◆ TASK OBJECTIVE:
Your answer must be every line of the data that holds the string "screenshot".

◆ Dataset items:
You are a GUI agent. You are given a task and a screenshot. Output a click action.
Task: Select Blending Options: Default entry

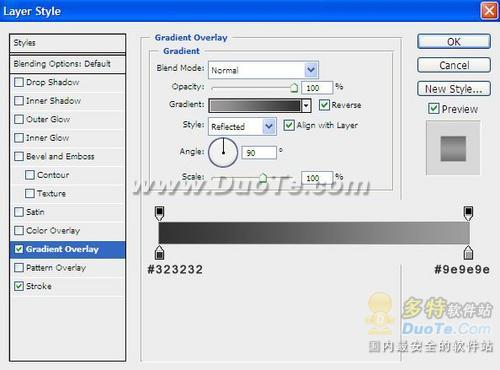coord(68,64)
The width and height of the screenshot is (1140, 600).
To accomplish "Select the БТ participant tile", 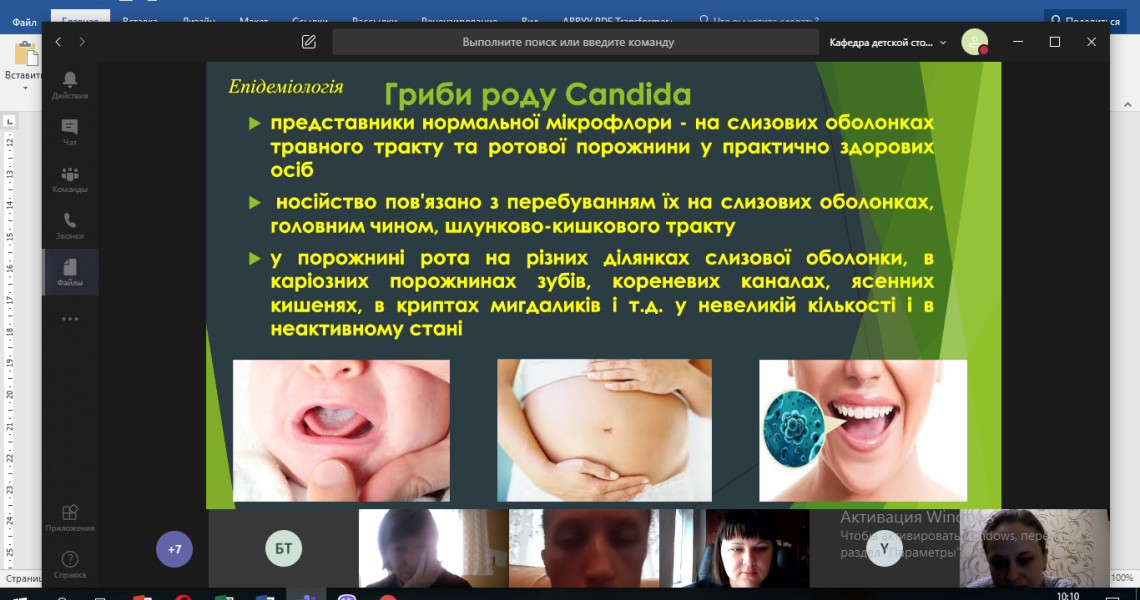I will click(284, 548).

◆ RESPONSE AREA:
You are a GUI agent. You are given a task and a screenshot. Output a click action.
The width and height of the screenshot is (1140, 600).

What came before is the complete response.